France Télécom épinglé par le Conseil de la concurrence
Neuf Telecom a obtenu ? en partie ? gain de cause dans le cadre de son recours en justice contre France Télécom concernant la télévision par ADSL. Free a, lui, été débouté.
« Le Conseil a considéré que le déploiement des matériels ADSL-vidéo dans les salles de dégroupage était une demande légitime, et que tout retard dans l’installation de ces matériels par les opérateurs alternatifs était de nature à porter atteinte à la concurrence pour l’offre de services audiovisuels sur l’ADSL. » C’est en ces termes que, dans un communiqué rendu public jeudi 15 avril 2004, le Conseil de la concurrence a donné raison à Neuf Telecom (ex-LDCom). Le groupe de télécommunications demandait à installer dans les salles de répartition de France Télécom ses propres équipements (commutateurs Ethernet « vidéo ») afin de pouvoir déployer une offre technique de diffusion de programmes audiovisuels sur les lignes téléphoniques bénéficiant de l’ADSL. Une offre de télévision par ADSL concurrente de celle de France Télécom qui, avec TPS, a lancé le service TPSL à Lyon en fin d’année 2003 (voir édition du 17 décembre 2003). L’opérateur historique avait jusqu’alors refusé d’accéder à la demande de son concurrent. Le Conseil de la concurrence enjoint donc France Télécom à « autoriser la société Neuf Telecom à installer, dans les répartiteurs, les matériels de vidéo ADSL nécessaires au déploiement de son offre de télévision par ADSL et à procéder à la migration des lignes dégroupées sur ces nouveaux matériels ».
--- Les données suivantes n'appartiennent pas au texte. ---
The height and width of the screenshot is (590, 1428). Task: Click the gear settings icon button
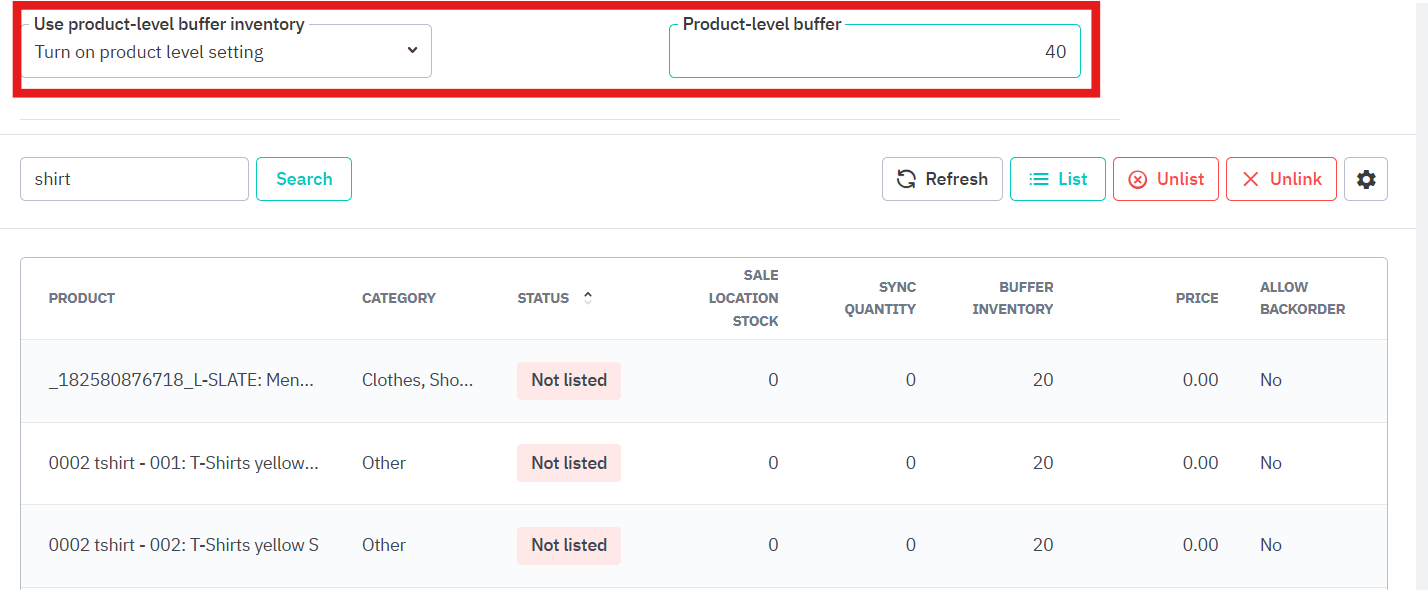coord(1365,179)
Par ailleurs, France Télécom et TPS devront « informer sur tous leurs supports publicitaires les consommateurs de l’incompatibilité de l’offre MaLigne TV/TPSL avec le dégroupage par un opérateur alternatif de la ligne de l’abonné pour l’accès à Internet haut débit ». Autrement dit, les deux acteurs devront clairement préciser aux futurs abonnés de TPSL que le service est intrinsèquement lié à l’offre ADSL de Wanadoo et, donc, incompatible avec une demande de dégroupage de la ligne téléphonique en vue du choix d’un FAI concurrent. « La commercialisation de l’accès à un service audiovisuel peut donc permettre de gagner des parts de marché dans le secteur de l’accès à Internet au détriment des opérateurs pratiquant le dégroupage de la boucle locale », justifie le Conseil de la concurrence. Conséquence logique, France Télécom devra facturer de façon distincte le transport des flux audiovisuels, depuis la régie des chaînes jusqu’aux points de livraison, et la desserte locale des abonnés. Ces deux services pouvant être « rendus par deux opérateurs différents », les sages du Conseil demandent à France Télécom « de modifier les contrats en cours en distinguant la facturation ».
La Freebox toujours privée de TF1 et M6
En revanche, la société Iliad (Free) a été déboutée de sa demande. Le fournisseur d’accès, qui propose également une offre audiovisuelle par ADSL dans le cadre de son forfait (voir édition du 27 novembre 2003), avait eu recours au Conseil de la concurrence pour obtenir l’autorisation de diffuser les programmes des chaînes TF1 et M6, présentes dans TPSL. Si « le Conseil a considéré qu’il n’était pas exclu que l’exclusivité de diffusion de TF1 et M6 sur TPSL constitue une pratique restrictive de concurrence, [il n’a] pas jugé qu’il existait, à la date de la séance, une atteinte à l’intérêt des consommateurs et l’économie du secteur suffisamment grave et immédiate pour justifier une injonction de reprise des deux chaînes hertziennes gratuites par tous les opérateurs proposant une offre de télévision par ADSL. » Il n’est toutefois pas exclu de voir un jour les chaînes concernées dans le bouquet de Free puisque l’institution « a relevé que TPS s’affirmait prêt à reprendre de bonne foi des discussions avec les opérateurs autres que France Télécom sur la diffusion des chaînes payantes du bouquet TPSL ».
Enfin, le Conseil s’est prononcé sur les autres griefs des plaignants. Il a bien noté que le tarif fixé pour le service « MaLigne TV » – indispensable pour bénéficier de TPSL – ne permettait pas à la concurrence de s’aligner sans consentir des pertes. D’autre part, l’alignement du tarif de TPSL sur celui de TPS constitue bien « une entente anticoncurrentielle horizontale et/ou verticale entre les sociétés France Télécom et TPS ». Pour finir, le Conseil note le « comportement abusif » de France Télécom qui profite de sa position dominante (91 % des accès ADSL) et de son exclusivité avec TPS pour adopter une « attitude dilatoire dans ses relations avec les fournisseurs d’accès Internet ». Malgré ces griefs reconnus, « le Conseil n’a pas considéré que des mesures conservatoires étaient justifiées ».